Jornal AMRIGS   XXXVII – abril-maio 1990 – pag. 9                                                                                           
TROFÉU AMRIGS
JAMRIGS: 0 que motivou a sua escolha pela medicina como ramo profissional?
ACHUTTI: Bom, eu tinha dois tios médicos, e a gente sempre tem a figura de um médico que nos cuida, pelo menos eu tinha uma boa imagem de médico. Além disto meu pai era farmacêutico e no interior o farmacêuti­co é um pouco médico.
Mas na realidade, durante o curso científico, minha intenção não era ser médico. Eu estava me preparando para ser engenheiro. Aí eu encontrei minha mulher, a dra. Valderês, e acho que ela motivou minha opção, já que queria fazer medicina.
JAMRIGS: Quantos anos o senhor está casado com a dra. Valderês?
ACHUTTI: Trinta e três anos. Casei durante o curso. Quando me formei minha esposa estava grávida do nosso primeiro filho. Este filho é fotógrafo e minha segunda filha é nossa colega, formada há dois anos.

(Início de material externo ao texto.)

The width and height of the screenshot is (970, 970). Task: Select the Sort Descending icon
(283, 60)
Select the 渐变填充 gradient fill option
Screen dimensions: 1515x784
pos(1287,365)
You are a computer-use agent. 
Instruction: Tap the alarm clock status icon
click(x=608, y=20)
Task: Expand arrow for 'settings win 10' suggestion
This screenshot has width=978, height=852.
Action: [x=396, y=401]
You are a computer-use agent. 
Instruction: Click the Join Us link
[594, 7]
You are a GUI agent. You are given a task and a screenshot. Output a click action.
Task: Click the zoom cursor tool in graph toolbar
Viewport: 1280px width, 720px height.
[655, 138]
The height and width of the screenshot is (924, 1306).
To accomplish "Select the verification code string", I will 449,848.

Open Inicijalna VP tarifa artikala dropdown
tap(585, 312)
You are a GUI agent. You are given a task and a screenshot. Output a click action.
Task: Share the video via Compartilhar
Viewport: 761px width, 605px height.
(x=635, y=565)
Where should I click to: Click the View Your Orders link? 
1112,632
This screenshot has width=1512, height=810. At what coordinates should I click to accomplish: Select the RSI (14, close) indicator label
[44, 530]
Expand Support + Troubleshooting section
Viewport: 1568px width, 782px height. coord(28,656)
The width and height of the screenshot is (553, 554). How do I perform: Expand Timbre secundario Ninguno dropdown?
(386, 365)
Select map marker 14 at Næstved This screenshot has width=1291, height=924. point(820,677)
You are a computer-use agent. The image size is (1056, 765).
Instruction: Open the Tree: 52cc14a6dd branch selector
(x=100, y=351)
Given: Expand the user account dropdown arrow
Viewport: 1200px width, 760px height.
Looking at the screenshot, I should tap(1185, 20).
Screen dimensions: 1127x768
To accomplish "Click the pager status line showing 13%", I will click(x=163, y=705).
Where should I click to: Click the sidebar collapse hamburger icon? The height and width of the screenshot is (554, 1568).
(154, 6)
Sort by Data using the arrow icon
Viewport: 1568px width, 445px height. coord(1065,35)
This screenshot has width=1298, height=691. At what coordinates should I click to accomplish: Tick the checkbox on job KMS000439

JAMRIGS: No passado o sr. recebeu o Troféu AMRIGS por serviços prestados à comunidade. O prêmio não é nada mais do que reconhecimento de um trabalho em favor da saúde da população. Como um cardiologista caminhou para este campo tão heterogêneo, que é o da saúde pública?

            Seguindo a proposta de apresentar o trabalho e o pensamento dos ganhadores do Troféu AMRIGS/89, entrevistamos nesta edição o dr. Aloyzio Achutti, destacado com o prêmio na categoria "Serviços Prestados à Comunidade.
Formado em 1958 pela Faculdade de Medicina da Universidade Federal do Rio Grande do Sul, o dr. Achutti' trabalha movido pela paixão à saúde pública. Sua primeira preocupação foi com o tipo de assistência que o Estado prestava, e o tipo de uso que este mesmo Estado fazia com o trabalho médico. De atividade localizada, suas experiências foram se ampliando por toda América Latina, com respaldo da Organização Mundial de Saúde - OMS. Hoje sua preocupação é com o estudante de medicina.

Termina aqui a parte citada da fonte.